_Exercise aim_: Select and copy every line of the rows below that contains the word "toolbar".

(Target position rows)
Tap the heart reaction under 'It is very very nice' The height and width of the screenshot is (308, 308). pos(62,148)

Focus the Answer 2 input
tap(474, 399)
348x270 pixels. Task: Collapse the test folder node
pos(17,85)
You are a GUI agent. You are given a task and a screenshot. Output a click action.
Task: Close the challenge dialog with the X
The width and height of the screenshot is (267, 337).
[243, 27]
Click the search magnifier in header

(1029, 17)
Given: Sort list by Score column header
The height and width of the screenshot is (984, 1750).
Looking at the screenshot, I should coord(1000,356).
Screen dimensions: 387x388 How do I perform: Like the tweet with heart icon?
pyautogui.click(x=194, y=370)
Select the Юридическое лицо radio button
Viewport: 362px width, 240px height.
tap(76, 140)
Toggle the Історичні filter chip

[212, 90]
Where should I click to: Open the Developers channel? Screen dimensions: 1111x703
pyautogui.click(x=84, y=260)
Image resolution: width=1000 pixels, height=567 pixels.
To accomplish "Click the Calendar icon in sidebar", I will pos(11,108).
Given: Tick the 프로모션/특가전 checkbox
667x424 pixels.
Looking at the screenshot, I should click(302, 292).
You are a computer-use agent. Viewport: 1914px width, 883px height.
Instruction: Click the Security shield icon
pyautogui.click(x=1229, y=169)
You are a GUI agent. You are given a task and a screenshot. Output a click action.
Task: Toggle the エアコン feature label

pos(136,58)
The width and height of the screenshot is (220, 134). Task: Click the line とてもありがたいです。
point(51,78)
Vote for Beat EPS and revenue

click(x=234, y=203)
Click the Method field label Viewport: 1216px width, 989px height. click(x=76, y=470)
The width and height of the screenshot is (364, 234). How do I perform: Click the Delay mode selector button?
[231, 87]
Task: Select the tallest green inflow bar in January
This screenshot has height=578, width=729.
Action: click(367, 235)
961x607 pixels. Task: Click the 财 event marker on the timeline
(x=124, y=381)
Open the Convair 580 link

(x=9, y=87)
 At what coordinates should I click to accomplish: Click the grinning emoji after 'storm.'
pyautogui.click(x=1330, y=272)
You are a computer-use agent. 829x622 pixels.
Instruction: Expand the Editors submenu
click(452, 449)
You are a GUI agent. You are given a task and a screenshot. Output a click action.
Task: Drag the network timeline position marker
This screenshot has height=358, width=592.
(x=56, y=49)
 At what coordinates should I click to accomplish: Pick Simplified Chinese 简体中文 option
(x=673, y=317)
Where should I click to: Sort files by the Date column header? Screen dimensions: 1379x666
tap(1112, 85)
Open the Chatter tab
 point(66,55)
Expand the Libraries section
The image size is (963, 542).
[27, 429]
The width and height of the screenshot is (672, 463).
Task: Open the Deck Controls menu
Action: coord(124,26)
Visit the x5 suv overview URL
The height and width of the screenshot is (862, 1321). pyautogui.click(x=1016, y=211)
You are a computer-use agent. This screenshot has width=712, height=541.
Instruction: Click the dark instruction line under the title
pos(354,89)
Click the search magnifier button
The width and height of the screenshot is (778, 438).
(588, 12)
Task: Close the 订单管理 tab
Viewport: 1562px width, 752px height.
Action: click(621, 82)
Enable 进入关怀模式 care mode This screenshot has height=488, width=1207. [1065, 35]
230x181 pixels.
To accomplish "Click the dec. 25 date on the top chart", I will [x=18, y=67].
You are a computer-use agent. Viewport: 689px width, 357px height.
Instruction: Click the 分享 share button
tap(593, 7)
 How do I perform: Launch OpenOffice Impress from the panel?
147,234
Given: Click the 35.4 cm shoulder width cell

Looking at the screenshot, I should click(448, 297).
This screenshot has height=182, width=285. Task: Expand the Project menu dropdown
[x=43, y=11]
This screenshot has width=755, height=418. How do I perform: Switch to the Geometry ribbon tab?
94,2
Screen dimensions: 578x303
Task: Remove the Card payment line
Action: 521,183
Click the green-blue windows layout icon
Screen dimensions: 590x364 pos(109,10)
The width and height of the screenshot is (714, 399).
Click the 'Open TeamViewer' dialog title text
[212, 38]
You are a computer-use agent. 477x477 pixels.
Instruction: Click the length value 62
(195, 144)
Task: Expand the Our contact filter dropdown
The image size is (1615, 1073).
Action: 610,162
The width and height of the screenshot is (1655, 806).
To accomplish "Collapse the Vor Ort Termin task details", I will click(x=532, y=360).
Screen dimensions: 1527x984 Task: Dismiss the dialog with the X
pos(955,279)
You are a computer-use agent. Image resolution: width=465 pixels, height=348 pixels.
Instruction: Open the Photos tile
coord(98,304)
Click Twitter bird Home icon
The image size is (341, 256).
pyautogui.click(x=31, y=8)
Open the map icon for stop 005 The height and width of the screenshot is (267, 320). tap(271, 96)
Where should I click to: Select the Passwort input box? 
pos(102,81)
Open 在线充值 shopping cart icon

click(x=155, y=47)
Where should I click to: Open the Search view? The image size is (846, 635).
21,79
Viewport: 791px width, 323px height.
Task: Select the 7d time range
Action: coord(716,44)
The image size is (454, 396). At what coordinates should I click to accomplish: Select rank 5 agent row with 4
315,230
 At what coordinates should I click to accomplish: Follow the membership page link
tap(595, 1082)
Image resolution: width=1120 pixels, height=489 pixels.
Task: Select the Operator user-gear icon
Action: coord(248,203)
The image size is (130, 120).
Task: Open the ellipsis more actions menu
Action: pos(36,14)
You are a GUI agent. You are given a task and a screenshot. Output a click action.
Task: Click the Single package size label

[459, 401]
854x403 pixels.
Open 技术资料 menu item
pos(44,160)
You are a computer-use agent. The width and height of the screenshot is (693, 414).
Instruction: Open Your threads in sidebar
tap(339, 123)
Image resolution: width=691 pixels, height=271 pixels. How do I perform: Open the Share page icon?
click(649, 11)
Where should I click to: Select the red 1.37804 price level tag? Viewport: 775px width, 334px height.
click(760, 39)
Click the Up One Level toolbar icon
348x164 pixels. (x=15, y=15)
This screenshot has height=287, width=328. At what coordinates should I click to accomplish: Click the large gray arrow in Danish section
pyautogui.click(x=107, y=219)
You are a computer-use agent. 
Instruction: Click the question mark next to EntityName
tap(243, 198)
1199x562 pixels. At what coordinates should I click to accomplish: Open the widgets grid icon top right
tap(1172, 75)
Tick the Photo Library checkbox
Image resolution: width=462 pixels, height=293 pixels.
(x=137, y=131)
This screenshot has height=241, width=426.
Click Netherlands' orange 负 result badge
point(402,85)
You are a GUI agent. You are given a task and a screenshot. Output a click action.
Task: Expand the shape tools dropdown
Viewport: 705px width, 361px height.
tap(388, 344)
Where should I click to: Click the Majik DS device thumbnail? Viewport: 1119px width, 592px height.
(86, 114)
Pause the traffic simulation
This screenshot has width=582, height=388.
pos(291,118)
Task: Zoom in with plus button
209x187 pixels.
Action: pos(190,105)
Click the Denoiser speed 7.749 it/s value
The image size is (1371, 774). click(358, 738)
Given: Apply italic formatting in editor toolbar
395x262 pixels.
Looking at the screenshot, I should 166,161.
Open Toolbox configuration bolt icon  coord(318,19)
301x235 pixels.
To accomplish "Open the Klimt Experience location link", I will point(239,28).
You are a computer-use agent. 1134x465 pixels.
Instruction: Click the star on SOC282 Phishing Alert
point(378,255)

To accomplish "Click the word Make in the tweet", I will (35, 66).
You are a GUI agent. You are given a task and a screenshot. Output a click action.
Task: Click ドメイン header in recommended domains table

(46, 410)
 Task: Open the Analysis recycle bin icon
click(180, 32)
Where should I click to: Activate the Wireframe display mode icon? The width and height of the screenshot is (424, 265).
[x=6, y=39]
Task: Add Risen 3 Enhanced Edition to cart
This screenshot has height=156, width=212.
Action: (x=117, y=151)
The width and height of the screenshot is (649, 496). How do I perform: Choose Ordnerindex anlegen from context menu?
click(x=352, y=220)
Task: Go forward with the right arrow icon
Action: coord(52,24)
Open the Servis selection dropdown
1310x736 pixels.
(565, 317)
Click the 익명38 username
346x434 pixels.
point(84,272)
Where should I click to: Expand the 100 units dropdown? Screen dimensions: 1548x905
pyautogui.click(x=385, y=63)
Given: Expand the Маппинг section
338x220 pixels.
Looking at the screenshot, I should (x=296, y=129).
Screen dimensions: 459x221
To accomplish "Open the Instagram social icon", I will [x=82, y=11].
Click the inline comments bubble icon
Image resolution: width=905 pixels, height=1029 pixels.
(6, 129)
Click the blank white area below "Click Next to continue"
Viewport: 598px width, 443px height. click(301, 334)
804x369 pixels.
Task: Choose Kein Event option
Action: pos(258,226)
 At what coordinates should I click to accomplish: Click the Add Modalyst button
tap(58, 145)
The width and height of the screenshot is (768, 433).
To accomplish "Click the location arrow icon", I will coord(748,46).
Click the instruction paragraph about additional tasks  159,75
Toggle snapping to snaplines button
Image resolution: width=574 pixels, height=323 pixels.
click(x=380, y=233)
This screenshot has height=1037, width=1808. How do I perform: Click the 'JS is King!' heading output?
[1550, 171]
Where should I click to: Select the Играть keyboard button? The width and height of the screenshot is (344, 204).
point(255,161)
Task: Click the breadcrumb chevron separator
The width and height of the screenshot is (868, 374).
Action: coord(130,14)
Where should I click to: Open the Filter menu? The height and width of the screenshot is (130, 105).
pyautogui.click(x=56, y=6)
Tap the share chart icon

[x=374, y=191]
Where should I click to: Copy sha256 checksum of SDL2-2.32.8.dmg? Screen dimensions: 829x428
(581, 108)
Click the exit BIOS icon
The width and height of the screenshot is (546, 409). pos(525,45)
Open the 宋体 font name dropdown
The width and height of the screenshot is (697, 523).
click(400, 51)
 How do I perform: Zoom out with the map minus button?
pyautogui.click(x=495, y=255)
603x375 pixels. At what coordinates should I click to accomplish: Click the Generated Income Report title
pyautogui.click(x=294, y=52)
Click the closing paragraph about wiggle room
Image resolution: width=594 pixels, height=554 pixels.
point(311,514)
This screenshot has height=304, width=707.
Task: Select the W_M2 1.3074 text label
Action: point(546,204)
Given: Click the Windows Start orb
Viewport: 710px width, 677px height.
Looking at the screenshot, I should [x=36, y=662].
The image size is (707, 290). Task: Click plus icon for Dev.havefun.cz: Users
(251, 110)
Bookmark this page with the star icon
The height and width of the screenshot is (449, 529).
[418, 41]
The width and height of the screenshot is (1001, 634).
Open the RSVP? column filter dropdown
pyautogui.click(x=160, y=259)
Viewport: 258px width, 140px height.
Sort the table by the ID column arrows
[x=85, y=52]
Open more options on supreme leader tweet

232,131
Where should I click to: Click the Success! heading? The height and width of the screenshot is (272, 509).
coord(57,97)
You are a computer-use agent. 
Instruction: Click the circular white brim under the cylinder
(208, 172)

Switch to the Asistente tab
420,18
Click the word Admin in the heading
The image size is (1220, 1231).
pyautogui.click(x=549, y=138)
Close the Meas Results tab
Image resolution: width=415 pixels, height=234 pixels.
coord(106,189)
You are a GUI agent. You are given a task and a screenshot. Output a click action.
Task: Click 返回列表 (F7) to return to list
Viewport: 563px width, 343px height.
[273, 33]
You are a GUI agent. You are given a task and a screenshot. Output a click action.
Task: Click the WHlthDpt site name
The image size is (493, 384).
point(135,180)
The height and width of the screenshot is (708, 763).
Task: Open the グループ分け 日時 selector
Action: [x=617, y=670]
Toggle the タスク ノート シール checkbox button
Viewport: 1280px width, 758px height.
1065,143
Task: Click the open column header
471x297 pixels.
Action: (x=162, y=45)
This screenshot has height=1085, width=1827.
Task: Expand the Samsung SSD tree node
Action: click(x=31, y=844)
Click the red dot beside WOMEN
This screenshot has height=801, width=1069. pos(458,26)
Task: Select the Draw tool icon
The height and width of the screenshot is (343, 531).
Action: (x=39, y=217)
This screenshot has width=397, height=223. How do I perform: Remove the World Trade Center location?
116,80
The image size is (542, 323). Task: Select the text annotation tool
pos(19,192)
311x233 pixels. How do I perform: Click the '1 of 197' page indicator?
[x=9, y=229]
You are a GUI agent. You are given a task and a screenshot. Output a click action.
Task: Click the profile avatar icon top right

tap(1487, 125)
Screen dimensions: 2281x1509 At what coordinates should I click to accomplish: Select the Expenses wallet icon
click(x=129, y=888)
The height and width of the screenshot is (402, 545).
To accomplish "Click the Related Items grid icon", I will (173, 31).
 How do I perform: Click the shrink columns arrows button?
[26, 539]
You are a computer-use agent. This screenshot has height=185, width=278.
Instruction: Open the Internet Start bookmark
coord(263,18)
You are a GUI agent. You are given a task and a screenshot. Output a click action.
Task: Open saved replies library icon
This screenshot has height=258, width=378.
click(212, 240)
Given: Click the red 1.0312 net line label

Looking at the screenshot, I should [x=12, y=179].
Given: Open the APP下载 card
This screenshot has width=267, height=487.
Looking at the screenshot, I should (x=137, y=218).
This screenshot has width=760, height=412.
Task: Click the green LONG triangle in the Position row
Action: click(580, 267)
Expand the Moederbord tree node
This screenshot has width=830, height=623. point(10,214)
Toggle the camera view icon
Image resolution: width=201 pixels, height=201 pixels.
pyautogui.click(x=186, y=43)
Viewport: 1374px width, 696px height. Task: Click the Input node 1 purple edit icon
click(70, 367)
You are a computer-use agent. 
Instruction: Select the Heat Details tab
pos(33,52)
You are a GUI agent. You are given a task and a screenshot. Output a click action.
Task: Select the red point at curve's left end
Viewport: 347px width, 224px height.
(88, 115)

_Response for this exercise_:
Click the Up One Level toolbar icon
Given: Apply italic formatting in editor toolbar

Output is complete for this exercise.